(Dataset records)
━━━━━━
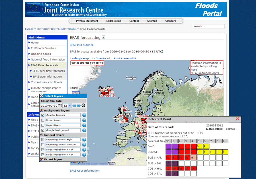Image resolution: width=256 pixels, height=179 pixels.
Task: Uncheck the Google background layer
Action: click(x=43, y=130)
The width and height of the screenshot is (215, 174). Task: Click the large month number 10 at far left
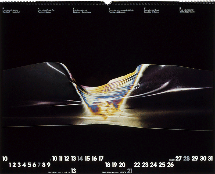pos(5,159)
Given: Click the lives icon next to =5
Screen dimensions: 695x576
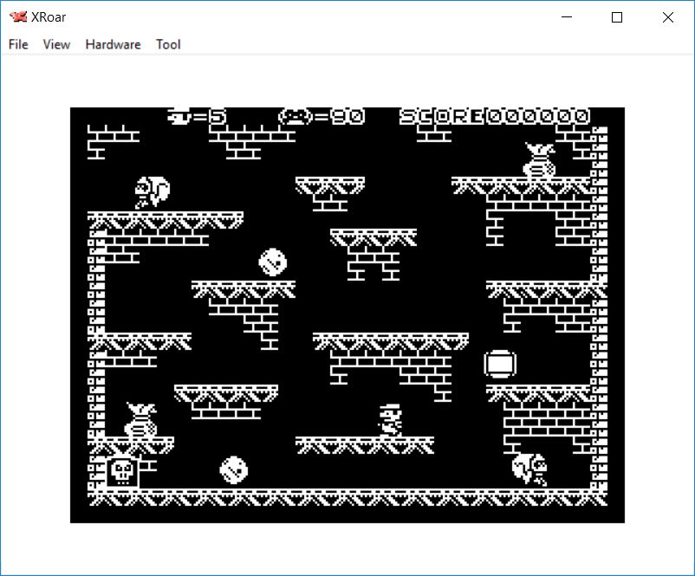Looking at the screenshot, I should click(179, 116).
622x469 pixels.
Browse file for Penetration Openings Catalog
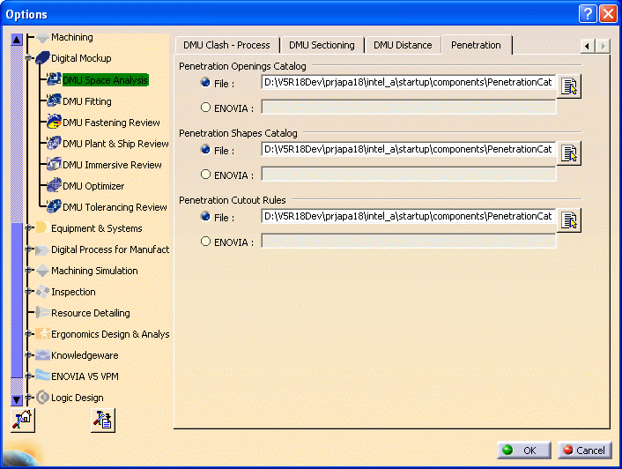[570, 86]

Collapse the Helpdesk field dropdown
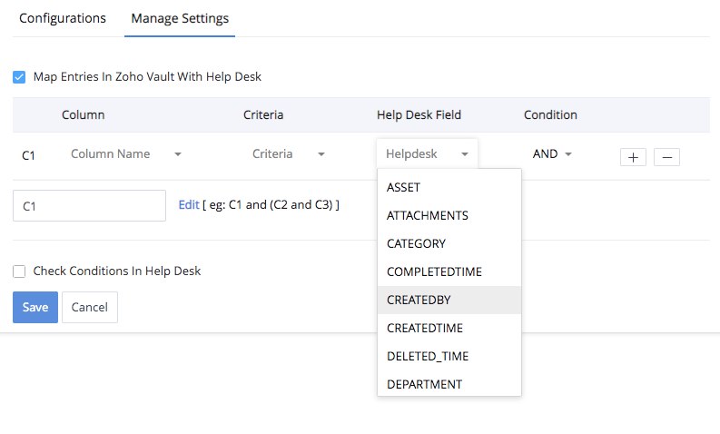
━━━━━━
WHAT TO PRODUCE –
Turn each line of the data above into an item of a numbered list, skipping blank lines and leaving out the pictures.

RESULT FOR THIS EXERCISE –
1. Image resolution: width=256 pixels, height=179 pixels.
2. Task: Uncheck the Google background layer
3. Action: click(x=43, y=130)
4. The width and height of the screenshot is (215, 174). Task: Click the large month number 10 at far left
5. pos(5,159)
6. Given: Click the lives icon next to =5
7. Screen dimensions: 695x576
8. Looking at the screenshot, I should click(179, 116).
9. 622x469 pixels.
10. Browse file for Penetration Openings Catalog
11. [570, 86]
12. Collapse the Helpdesk field dropdown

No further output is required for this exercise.